The volume of new household loan contracts amounted to HUF 834 billion in the third quarter, up 11 per cent from the level of loan issuance in the same period of the previous year. Within this, the volume of new personal loan contracts grew by 34 per cent, while the volume of new housing loans remained unchanged. The expansion of personal loan issuance was supported by online availability, targeted customer outreach with pre-approved offers, top-ups, and higher contract sizes concluded. Personal loans are increasingly being used for refinancing own funds and loans, but the characteristics of personal loan debtors still do not indicate increased risk levels. Within the Subsidised Loans for Workers programme, banks signed contracts worth HUF 141 billion by the end of September, of which HUF 34 billion was realised in the third quarter. Due to the usual processing time associated with mortgage lending, most of the first Home Start contracts were only concluded at the end of September: 651 contracts worth HUF 22 billion were concluded during the quarter. Home Start loans accounted for one-fifth of new housing loan contracts in September.

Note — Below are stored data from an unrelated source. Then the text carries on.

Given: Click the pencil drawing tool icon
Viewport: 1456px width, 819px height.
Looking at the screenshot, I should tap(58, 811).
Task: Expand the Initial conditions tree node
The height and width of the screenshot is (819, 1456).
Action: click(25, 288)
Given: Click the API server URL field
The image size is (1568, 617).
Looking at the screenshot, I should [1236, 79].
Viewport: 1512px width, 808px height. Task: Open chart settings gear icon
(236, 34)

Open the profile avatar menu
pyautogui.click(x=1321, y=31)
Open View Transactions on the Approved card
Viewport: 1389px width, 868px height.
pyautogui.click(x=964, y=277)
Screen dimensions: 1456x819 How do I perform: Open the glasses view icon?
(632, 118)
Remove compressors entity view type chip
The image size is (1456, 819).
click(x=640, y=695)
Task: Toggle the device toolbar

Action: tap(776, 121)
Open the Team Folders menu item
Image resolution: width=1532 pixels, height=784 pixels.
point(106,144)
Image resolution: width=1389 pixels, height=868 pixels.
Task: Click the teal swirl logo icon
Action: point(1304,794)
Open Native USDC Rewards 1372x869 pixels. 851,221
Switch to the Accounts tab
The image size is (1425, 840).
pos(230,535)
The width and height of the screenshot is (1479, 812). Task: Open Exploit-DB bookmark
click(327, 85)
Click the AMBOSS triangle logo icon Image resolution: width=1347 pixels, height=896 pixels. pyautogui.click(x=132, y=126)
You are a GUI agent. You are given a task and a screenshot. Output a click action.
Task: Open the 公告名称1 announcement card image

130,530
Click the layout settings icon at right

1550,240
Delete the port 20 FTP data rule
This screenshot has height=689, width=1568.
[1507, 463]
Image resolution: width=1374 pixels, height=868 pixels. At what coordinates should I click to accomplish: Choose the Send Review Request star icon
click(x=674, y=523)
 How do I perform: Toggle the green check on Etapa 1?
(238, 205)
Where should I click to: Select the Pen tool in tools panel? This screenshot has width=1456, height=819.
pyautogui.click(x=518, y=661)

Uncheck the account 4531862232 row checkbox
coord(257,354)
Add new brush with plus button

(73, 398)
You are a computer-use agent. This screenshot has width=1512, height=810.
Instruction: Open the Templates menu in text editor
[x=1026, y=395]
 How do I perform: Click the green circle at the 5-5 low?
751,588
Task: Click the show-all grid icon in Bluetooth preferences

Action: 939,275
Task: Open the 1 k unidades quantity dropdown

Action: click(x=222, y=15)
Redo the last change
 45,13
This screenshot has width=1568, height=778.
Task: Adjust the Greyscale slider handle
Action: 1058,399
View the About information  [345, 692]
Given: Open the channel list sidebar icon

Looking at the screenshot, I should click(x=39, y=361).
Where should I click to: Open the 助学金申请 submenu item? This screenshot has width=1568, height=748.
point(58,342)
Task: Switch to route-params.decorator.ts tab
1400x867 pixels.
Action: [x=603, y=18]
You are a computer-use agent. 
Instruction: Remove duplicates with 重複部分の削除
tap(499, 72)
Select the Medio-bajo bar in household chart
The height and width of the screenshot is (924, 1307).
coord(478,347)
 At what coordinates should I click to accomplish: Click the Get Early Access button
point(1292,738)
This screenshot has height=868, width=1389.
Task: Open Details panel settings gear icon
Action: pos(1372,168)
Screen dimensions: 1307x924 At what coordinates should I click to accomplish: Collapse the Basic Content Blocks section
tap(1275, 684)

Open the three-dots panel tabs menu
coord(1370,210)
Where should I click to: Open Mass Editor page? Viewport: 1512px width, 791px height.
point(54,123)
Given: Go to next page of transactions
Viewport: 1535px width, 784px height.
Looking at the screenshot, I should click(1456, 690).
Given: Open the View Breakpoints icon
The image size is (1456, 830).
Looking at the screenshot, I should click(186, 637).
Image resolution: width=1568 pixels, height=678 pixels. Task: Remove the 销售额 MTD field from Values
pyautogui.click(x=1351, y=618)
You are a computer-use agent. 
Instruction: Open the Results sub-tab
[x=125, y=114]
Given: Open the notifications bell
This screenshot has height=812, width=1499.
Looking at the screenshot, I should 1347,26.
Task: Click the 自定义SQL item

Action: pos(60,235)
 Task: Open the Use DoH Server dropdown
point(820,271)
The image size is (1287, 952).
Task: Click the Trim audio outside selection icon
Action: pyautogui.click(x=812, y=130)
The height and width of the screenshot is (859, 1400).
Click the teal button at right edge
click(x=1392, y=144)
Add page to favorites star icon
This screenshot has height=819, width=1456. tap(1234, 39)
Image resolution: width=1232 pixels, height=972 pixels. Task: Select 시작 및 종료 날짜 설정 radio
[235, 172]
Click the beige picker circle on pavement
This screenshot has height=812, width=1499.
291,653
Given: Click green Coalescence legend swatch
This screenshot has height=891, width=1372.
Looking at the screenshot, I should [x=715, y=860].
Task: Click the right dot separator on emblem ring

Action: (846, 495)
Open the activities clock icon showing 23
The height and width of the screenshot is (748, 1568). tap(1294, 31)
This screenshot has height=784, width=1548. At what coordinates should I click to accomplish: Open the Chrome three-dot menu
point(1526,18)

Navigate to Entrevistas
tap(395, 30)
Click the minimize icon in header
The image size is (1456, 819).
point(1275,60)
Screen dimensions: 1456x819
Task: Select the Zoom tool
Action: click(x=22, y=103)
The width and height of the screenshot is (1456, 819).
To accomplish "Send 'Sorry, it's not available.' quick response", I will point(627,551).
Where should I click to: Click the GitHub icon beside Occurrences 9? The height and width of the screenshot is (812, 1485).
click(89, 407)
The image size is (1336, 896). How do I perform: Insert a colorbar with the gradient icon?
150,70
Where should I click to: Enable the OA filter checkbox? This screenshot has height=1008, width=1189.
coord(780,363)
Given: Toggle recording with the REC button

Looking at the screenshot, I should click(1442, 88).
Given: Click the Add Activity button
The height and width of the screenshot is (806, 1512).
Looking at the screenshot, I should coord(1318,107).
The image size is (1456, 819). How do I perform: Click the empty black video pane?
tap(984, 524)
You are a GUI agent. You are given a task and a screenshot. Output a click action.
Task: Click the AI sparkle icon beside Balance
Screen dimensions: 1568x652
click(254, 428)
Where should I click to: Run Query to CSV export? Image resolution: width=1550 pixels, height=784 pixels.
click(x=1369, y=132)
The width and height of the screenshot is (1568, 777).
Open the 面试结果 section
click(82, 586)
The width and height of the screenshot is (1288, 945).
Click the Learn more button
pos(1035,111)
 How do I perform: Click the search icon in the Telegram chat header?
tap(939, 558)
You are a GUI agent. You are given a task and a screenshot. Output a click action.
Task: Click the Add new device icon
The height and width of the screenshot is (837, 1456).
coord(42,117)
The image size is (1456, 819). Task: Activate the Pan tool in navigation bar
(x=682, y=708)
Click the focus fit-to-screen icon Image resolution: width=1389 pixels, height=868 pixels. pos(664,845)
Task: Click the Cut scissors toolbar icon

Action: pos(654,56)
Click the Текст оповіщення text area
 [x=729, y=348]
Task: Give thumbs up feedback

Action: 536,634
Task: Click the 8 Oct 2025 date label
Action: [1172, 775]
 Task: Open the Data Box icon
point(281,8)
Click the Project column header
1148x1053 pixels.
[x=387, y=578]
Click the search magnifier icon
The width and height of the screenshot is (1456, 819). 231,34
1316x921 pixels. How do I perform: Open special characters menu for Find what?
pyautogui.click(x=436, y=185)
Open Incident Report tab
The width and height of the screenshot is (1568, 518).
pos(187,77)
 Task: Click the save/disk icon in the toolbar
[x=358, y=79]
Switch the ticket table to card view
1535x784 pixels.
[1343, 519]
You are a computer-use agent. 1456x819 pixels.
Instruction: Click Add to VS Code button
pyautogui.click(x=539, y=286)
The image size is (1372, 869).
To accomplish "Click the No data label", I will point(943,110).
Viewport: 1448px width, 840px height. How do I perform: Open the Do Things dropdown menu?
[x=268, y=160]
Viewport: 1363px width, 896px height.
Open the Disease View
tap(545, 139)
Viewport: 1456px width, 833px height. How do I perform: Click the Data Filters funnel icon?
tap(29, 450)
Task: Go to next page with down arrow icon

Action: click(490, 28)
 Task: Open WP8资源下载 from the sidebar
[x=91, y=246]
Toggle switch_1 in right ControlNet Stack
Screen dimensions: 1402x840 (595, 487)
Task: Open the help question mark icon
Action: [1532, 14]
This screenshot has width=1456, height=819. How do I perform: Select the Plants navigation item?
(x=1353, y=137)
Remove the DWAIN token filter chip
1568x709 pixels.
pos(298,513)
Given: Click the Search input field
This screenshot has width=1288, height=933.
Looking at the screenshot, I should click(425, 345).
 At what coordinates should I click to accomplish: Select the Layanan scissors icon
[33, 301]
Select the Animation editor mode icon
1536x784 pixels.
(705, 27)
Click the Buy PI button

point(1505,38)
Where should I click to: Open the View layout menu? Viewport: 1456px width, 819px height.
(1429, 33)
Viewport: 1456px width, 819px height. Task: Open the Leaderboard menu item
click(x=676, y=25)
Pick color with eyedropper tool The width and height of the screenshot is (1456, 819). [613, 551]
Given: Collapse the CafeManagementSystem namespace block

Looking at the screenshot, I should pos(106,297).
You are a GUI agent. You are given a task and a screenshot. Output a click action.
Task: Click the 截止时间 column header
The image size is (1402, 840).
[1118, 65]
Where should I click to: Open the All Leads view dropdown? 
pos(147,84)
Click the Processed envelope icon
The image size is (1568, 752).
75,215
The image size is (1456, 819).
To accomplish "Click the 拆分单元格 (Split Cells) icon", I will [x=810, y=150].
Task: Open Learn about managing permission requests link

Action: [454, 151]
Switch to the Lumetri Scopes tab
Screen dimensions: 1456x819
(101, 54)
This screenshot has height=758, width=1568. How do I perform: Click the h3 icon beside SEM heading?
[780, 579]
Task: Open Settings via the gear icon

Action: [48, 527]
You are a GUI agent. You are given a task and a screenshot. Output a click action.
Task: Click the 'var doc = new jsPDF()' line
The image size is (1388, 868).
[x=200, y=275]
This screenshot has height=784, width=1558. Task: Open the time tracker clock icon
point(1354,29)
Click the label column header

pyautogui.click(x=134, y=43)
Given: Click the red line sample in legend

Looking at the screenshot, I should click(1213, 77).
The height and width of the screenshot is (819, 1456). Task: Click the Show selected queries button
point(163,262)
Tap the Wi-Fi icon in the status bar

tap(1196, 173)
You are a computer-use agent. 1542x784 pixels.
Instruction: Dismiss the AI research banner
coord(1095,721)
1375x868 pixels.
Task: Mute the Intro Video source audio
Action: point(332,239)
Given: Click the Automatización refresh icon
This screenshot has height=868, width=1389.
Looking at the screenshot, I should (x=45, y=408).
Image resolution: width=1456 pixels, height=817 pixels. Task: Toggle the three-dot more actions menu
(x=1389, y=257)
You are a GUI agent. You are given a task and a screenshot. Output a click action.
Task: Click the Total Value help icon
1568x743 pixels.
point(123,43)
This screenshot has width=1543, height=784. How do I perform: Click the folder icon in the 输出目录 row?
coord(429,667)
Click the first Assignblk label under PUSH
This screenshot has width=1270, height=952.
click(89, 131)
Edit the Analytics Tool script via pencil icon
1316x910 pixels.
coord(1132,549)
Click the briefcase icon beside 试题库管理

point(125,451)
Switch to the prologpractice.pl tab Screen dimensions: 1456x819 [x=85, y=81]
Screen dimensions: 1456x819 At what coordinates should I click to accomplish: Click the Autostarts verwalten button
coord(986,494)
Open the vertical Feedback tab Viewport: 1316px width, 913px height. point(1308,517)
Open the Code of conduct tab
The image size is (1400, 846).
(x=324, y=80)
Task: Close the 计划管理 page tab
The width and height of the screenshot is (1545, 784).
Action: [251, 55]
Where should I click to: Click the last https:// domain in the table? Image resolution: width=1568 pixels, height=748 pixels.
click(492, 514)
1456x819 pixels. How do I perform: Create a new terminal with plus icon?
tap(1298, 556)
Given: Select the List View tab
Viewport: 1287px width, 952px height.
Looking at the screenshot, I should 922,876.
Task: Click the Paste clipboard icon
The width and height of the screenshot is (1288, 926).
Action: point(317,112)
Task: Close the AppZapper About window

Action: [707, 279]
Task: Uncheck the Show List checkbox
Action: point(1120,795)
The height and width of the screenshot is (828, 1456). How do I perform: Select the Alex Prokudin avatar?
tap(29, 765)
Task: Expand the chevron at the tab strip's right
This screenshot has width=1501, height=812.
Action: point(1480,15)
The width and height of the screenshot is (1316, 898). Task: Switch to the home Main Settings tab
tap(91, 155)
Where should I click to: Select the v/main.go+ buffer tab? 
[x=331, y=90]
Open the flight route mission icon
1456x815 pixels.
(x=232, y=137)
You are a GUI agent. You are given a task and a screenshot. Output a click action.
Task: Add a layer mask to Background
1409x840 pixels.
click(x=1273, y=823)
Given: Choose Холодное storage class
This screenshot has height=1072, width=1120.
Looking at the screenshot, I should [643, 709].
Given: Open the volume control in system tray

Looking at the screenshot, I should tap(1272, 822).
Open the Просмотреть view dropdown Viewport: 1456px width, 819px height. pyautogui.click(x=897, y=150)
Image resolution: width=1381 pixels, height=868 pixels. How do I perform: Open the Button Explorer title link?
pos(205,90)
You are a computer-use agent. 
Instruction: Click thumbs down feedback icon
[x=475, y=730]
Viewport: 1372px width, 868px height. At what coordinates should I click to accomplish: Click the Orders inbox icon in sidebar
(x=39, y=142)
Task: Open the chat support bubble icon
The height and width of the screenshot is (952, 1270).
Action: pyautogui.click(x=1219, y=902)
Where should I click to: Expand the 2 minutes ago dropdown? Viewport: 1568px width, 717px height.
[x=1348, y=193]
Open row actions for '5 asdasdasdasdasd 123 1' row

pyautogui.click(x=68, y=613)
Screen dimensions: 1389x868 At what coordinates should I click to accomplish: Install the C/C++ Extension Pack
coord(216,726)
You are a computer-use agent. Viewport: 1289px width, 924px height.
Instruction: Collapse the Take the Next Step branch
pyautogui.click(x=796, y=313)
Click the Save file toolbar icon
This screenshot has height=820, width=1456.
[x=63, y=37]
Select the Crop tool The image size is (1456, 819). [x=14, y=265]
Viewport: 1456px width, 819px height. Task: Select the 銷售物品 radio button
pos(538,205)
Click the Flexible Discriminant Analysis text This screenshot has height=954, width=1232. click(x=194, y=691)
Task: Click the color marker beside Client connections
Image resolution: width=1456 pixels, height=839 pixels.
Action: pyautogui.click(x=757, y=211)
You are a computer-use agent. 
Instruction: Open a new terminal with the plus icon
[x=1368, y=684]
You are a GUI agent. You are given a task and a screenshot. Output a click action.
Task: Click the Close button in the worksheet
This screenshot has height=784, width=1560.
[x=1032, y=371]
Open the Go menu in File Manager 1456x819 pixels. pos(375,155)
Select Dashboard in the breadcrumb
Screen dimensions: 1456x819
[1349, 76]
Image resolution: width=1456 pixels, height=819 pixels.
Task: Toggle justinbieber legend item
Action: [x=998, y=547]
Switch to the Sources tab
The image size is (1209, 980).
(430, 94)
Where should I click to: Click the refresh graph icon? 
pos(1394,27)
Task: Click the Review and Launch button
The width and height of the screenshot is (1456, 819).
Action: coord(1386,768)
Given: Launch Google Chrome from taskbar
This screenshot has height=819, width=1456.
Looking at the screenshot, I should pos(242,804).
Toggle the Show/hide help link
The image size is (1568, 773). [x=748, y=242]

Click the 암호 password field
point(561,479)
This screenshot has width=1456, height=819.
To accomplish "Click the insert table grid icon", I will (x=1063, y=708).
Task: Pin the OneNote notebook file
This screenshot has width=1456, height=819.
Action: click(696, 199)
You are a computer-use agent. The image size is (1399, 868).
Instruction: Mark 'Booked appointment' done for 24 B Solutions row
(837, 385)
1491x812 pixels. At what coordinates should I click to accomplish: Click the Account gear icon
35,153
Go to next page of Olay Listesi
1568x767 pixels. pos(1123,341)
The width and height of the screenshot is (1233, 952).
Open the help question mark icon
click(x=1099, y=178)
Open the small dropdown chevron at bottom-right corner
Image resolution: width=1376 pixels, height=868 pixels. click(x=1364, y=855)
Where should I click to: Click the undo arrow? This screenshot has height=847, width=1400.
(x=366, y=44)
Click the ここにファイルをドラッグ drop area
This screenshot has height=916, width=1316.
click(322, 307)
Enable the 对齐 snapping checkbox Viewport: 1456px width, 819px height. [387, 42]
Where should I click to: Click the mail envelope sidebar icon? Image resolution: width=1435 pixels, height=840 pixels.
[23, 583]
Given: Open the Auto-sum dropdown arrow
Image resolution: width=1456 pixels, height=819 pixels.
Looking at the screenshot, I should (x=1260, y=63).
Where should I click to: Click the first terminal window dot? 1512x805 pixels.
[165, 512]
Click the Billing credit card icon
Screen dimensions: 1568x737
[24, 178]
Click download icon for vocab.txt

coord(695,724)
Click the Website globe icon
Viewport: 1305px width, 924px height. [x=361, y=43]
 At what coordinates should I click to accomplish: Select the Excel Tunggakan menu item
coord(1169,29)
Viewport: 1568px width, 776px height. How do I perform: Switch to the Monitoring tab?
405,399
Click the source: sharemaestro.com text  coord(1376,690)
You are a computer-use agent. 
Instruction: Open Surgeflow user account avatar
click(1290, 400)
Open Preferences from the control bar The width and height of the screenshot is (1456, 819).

In 2025 Q3, banks provided market-based housing loans at an average interest rate of 6.5 per cent (APR: 6.8 per cent), which was unchanged from the previous quarter, and taking into account state-subsidised schemes, the average client interest rate payable by new borrowers fell to 5.1 per cent in September as a result of Home Start. The increasing competition seen in the market of personal loans reduced both interest rates and spreads, with interest rates on personal loans falling to around 15 per cent in the third quarter.
Based on the responses to the MNB’s Lending Survey, banks did not change their housing loan terms overall in 2025 Q3, one-fifth of them eased their consumer loan standards. In 2025 Q3, banks saw an upturn in households’ credit demand. Demand for housing loans is expected to continue to pick up in the next six months (net 66 per cent) due to the Home Start Programme.
Loans outstanding of credit institutions to non-financial corporations increased by HUF 242 billion in 2025 Q3, bringing the annual growth rate from 2.0 per cent at the end of the previous quarter to 4.1 per cent. According to preliminary data, loans outstanding of the SME sector grew by 4.8 per cent year on year. The growth rate of domestic corporate loan portfolio is in the middle of the EU range, above the EU average but below the 7 per cent average of the Visegrad countries.
In 2025 Q3, the HUF 838 billion volume of new, non-overdraft corporate loans exceeded the volume issued in the same period of the previous year by 5 per cent. The proportion of subsidised loans was 26 per cent of new – non-overdraft type – contracts in the third quarter, and 33 per cent in the case of SMEs. The Demján Sándor Programme contracts concluded contributed significantly to the increase in the proportion of subsidised loans in 2025 Q3, breaking the decline observed since 2023.
In terms of price-related conditions, based on market-based transactions with a maximum interest-rate period of one year, small-amount (maximum contract size of EUR 1 million) forint loans were contracted at an interest rate of 9.1 per cent (with a 2.6-percentage point spread), while large-amount loans (above EUR 1 million) were contracted at an interest rate of 8.2 per cent (with a 1.7-percentage point spread) in 2025 Q3.
The banks participating in the MNB’s Lending Survey left their standards on corporate loans unchanged in the third quarter and do not plan to change them in the next six months. The decline in corporate loan demand in the third quarter is expected to turn into growth in 2025 Q4 and 2026 Q1 due to rising financing needs and the reduction in interest rates under the Széchenyi Card Programme at the beginning of October. However, banks do not expect a turnaround in long-term investment loan demand.